What a day I had yesterday. My wife Risa and I went down to the Sears (Willis) Tower in Chicago to meet a new lawyer who is going to rewrite our wills. Another chance to contemplate death and decrepitude and the loneliness of life without your beloved partner.
Our lawyer, a thoughtful gentle woman, guided us through the choices that people with financial assets need to consider as they ponder the future.
My wife’s primary concerns were about money for old age. How would she fare without me if she lives to be 90? I must admit that I deeply care about her wellbeing through her 80s, but with my health history I doubt I’ll experience it with her. My focus is the present and immediate future. I think in five year slots of time, and the possibility of a 20-year slide through retirement seems so distant and remote I really don’t contemplate what I’ll look like at 89.

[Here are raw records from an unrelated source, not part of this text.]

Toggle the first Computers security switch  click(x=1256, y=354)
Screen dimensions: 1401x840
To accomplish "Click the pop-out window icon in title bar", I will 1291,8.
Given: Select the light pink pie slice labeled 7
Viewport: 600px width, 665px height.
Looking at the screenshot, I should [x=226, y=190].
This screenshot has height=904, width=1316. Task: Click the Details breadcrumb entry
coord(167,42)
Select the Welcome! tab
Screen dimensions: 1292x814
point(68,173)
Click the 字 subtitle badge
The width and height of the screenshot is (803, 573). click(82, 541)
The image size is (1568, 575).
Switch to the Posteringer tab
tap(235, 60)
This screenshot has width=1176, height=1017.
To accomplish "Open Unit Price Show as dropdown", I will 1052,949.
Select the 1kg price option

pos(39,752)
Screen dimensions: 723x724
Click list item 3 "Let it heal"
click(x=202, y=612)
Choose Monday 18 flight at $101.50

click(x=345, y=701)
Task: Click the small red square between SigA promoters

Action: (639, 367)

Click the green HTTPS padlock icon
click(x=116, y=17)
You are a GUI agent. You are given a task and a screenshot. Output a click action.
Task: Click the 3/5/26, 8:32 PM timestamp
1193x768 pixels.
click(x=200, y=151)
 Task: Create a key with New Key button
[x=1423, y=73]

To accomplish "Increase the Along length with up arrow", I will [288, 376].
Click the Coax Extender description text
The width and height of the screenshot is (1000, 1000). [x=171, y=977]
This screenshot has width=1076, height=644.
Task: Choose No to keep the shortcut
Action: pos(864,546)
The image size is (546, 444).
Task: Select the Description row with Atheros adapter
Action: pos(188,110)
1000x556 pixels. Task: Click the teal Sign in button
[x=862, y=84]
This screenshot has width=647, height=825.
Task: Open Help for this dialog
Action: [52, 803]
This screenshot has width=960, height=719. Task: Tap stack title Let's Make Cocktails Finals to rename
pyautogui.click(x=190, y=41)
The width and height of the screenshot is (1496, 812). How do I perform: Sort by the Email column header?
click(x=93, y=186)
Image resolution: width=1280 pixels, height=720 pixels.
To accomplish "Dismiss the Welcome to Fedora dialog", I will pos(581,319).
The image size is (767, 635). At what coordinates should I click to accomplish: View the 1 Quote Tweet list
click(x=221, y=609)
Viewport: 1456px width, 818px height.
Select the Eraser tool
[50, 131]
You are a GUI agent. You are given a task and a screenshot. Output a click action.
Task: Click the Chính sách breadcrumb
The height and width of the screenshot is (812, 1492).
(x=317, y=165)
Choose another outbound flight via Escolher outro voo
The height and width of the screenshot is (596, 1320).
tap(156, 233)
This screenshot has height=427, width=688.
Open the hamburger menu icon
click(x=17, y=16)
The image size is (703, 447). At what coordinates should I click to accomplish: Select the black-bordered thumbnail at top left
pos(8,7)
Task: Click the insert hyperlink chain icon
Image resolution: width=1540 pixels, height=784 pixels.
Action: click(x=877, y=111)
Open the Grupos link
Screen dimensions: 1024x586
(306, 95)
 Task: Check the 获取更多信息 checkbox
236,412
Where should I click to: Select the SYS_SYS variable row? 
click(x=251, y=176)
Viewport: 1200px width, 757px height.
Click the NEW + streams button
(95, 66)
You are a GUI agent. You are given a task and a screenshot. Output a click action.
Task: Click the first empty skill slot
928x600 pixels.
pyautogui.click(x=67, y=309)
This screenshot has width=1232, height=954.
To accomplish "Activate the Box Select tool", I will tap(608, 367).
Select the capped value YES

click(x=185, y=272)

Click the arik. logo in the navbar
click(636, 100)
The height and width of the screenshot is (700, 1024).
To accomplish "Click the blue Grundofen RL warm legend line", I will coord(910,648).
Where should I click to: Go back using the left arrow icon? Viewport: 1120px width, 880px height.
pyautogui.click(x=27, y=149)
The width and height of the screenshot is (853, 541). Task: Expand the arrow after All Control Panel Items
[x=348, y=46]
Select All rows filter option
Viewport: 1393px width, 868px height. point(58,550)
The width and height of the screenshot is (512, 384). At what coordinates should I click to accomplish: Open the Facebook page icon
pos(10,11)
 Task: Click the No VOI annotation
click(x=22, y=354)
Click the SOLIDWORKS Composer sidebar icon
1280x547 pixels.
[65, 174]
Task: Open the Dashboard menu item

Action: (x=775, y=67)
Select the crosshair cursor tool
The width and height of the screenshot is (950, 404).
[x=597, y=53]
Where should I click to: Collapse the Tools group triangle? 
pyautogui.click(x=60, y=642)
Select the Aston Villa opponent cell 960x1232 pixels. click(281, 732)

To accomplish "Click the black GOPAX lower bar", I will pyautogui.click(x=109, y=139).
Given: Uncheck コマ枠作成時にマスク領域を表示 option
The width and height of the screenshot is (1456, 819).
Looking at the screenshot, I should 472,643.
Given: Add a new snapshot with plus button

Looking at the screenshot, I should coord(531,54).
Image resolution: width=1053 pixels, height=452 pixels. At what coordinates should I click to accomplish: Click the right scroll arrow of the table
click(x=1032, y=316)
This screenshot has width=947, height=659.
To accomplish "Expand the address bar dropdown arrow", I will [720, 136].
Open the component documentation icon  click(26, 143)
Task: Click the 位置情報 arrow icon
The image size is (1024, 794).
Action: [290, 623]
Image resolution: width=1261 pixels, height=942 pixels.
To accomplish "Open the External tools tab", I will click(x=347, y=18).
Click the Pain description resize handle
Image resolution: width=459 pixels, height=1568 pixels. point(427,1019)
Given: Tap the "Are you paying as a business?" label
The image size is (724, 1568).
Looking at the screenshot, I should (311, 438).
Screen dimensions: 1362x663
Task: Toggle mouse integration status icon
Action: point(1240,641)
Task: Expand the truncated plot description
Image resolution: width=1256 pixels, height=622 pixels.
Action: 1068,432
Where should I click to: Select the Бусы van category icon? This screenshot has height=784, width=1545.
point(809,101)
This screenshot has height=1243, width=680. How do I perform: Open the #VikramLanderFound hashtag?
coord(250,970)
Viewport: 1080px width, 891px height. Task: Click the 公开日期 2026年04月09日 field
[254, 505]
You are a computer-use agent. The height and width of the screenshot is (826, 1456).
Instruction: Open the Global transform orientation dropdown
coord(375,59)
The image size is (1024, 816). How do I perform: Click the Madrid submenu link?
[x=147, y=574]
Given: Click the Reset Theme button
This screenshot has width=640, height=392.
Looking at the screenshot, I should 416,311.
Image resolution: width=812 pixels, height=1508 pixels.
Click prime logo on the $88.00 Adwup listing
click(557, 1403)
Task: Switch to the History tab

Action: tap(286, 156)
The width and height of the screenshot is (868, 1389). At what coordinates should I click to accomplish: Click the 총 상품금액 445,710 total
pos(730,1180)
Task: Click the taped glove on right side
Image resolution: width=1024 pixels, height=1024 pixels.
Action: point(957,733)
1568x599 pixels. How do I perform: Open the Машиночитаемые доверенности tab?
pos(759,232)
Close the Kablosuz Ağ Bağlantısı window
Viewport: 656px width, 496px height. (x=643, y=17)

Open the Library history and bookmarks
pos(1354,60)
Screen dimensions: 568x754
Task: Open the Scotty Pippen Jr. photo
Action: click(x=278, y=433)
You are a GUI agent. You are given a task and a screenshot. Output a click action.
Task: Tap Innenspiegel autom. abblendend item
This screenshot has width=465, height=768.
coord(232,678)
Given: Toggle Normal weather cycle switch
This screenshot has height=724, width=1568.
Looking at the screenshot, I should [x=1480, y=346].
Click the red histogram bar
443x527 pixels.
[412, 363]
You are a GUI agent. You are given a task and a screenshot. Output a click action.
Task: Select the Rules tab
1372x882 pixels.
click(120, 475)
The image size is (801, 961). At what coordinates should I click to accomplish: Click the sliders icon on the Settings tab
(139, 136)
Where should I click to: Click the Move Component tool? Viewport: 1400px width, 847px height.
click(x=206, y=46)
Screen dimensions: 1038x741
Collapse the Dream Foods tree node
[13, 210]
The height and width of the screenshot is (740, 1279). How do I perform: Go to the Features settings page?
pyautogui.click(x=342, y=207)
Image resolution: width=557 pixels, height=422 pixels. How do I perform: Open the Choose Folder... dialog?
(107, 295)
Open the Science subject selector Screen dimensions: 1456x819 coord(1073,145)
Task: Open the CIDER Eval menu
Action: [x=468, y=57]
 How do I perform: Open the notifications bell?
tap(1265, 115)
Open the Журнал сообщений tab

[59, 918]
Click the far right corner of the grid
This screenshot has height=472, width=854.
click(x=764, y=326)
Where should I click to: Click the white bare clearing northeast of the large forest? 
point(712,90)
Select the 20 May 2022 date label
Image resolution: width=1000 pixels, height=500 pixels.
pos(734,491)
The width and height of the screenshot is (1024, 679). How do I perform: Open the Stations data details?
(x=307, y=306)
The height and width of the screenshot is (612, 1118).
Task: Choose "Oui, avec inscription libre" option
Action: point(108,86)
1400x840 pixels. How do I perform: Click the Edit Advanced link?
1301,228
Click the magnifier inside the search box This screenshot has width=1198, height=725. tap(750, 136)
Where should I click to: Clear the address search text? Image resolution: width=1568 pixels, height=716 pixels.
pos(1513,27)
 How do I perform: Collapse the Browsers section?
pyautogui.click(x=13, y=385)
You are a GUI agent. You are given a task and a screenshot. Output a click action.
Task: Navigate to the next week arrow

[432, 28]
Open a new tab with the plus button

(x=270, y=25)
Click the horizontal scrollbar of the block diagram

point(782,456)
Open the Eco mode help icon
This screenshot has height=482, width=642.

My eyes began to glaze over as our lawyer explained trusts and legal technicalities and minefields. I told her I was reaching my ceiling of complexity, but it was also the difficulty of trying to grasp the impact of my dying for my wife, or the ultimate horror for me if I had to live my life without her. That was a place I just did not want to go. I started looking out the window a lot in the conference room on the 78th floor of the tallest skyscraper in Chicago.
We adjourned at noon because Risa and I had to scurry back to home base for important afternoon appointments. I had a meeting with our business accountant who had my tax return for 2013 and a quarterly statement my banker had requested.
My accountant, a genial guy with a national firm, looked tired and stooped over when he arrived at our door. We had been sparring for weeks over the details of our financials and I had implied that we were looking elsewhere for accounting because his fees were exorbitant.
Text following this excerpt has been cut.